Gene deletion or treatments with a cathepsin K (CatK) inhibitor in mature preclinical models result not only result in lower bone resorption but also in higher bone formation (BF) on both remodeling and modeling surfaces. Although increased production of clastokines and matrix-derived growth factors may explain the increased BF at remodeling surfaces, the mechanisms for greater BF at modeling surfaces, including the periosteum, remain unexplained. We hypothesized that the absence of the CatK gene (Ctsk) enhances the skeletal response to mechanical loading. To test this hypothesis, in vivo cyclic axial compression (40 cycles, 7 min, 3day/week, for 2 weeks) was applied to the left tibia of 12 weeks old Ctsk^−/− mice and their WT littermates (n=6 per groups), while the non-loaded (NL) tibia served as the comparator.
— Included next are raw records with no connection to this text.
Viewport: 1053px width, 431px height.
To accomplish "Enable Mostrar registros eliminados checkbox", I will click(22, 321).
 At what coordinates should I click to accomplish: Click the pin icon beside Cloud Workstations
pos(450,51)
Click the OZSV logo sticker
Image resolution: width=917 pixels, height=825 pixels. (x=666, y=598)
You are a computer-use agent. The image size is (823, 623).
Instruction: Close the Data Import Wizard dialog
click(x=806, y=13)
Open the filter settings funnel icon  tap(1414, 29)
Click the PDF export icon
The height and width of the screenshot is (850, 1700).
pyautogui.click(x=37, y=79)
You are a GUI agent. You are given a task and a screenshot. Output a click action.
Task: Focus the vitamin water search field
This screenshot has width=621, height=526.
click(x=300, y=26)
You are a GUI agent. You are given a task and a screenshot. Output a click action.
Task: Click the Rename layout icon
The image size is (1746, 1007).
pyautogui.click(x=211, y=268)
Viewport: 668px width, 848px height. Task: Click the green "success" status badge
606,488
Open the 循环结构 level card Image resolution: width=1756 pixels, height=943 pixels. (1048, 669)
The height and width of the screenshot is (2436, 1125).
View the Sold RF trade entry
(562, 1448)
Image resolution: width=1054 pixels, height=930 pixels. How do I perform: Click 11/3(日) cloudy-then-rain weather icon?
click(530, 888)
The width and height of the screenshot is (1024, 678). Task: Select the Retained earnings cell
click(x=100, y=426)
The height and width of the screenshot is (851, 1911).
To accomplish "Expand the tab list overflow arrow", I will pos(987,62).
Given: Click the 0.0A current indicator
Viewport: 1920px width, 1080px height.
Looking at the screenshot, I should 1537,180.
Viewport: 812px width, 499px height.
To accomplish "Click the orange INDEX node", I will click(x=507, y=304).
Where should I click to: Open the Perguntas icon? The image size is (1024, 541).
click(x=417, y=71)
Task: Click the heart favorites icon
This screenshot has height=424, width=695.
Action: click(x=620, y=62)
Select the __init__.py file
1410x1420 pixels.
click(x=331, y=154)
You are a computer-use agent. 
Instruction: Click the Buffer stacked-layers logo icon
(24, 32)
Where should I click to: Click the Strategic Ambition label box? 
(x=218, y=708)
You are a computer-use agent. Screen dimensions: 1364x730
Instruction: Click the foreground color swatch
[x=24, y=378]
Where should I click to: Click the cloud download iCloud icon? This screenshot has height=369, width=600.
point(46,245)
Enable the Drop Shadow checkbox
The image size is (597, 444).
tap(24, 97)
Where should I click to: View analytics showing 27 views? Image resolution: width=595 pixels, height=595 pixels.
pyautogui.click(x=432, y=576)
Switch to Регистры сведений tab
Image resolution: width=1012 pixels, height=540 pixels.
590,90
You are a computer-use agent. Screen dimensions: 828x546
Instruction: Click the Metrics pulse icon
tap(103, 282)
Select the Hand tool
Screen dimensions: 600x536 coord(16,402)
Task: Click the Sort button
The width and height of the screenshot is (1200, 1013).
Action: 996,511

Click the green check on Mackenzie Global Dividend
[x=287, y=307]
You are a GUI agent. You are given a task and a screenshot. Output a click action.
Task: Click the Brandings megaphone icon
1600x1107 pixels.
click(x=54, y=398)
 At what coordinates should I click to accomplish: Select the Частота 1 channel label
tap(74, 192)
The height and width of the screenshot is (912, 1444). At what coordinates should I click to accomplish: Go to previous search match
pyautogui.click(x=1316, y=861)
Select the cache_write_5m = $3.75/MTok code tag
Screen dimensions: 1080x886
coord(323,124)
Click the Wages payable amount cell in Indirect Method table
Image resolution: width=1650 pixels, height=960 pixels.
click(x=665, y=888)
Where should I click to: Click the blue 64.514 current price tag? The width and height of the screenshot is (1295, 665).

Since Ctsk^−/− mice have higher bone mass vs WT, the compression force was adjusted to 16N and 12N, respectively, in order to achieve 1700–1800 microstrain in both types of mice. Loading stimulated tibia BMD gain in Ctsk^−/− (+24.2±3.2 vs +0.2±0.3 mg/cm² in NL) more than that in WT (+9.0±1.4 vs +0.9±1.9 mg/cm², P<0.01 for genotype x load inter.; P<0.001 Ctsk^−/− vs WT). At the tibia midshaft, periosteal (Ps) MAR and BFR, as well as endocortical MAR, MPm/BPm and BFR were all significantly increased by loading in Ctsk^−/−, whereas only Ps.MAR was modestly increased in WT (+60% vs 566% in Ctsk^−/−, P<0.05). As a result, loading increased cortical bone volume fraction (Ct.BV/TV, +19%) and thickness (CtTh, +35%), in Cstk^−/− (both P<0.001), but not in WT. Furthermore, when the same compression force (16N) was applied to both Ctsk^−/− and WT mice, i.e. a lower strain in Ctsk^−/−, Ps.BFR and CtTh still increased more in Ctsk^−/− than WT (+1765% vs +494% and +35% vs +15%, respectively, both P<0.05). In conclusion, deletion of CatK enhances the long bone adaptation to load at both Ec and Ps surfaces. While endocortical BF in Cstk^−/− mice may result from increased production of growth factors within the BMUs, the results from this study suggest the presence of novel CatK-related molecular targets at periosteal surfaces.